▶ _Data supplied_:

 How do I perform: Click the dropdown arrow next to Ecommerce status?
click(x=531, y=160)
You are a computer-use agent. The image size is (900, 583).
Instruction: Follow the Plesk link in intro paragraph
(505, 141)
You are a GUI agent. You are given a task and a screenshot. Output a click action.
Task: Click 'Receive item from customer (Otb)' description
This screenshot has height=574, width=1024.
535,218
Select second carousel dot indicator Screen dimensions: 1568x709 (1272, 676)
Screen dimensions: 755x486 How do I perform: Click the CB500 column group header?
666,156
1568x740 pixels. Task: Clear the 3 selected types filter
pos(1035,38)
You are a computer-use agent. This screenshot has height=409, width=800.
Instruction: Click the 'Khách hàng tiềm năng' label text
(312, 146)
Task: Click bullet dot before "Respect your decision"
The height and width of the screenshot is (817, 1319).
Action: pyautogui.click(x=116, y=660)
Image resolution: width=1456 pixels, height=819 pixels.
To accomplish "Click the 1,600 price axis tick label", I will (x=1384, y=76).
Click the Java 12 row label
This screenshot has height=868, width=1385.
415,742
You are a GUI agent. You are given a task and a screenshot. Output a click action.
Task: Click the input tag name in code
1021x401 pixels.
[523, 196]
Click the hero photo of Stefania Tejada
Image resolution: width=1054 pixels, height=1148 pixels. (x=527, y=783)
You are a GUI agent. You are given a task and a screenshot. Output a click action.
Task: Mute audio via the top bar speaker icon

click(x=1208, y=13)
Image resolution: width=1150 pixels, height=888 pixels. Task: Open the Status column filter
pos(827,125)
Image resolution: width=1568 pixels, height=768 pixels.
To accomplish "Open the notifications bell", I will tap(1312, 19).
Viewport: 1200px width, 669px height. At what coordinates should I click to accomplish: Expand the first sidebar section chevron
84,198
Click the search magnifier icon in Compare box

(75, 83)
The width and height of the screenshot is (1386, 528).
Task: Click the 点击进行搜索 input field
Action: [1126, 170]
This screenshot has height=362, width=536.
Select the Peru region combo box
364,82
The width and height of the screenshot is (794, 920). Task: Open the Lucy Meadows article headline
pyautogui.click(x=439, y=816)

▶ _Goal of the exercise_:
Reproduce the lines from the one containing "Image resolution: width=1456" through the one containing "will tap(1312, 19).", inclusive, replacing "GUI agent" with "interface agent" and keeping everything else the same.

▶ _Output of the task_:
Image resolution: width=1456 pixels, height=819 pixels.
To accomplish "Click the 1,600 price axis tick label", I will (x=1384, y=76).
Click the Java 12 row label
This screenshot has height=868, width=1385.
415,742
You are a interface agent. You are given a task and a screenshot. Output a click action.
Task: Click the input tag name in code
1021x401 pixels.
[523, 196]
Click the hero photo of Stefania Tejada
Image resolution: width=1054 pixels, height=1148 pixels. (x=527, y=783)
You are a interface agent. You are given a task and a screenshot. Output a click action.
Task: Mute audio via the top bar speaker icon

click(x=1208, y=13)
Image resolution: width=1150 pixels, height=888 pixels. Task: Open the Status column filter
pos(827,125)
Image resolution: width=1568 pixels, height=768 pixels.
To accomplish "Open the notifications bell", I will tap(1312, 19).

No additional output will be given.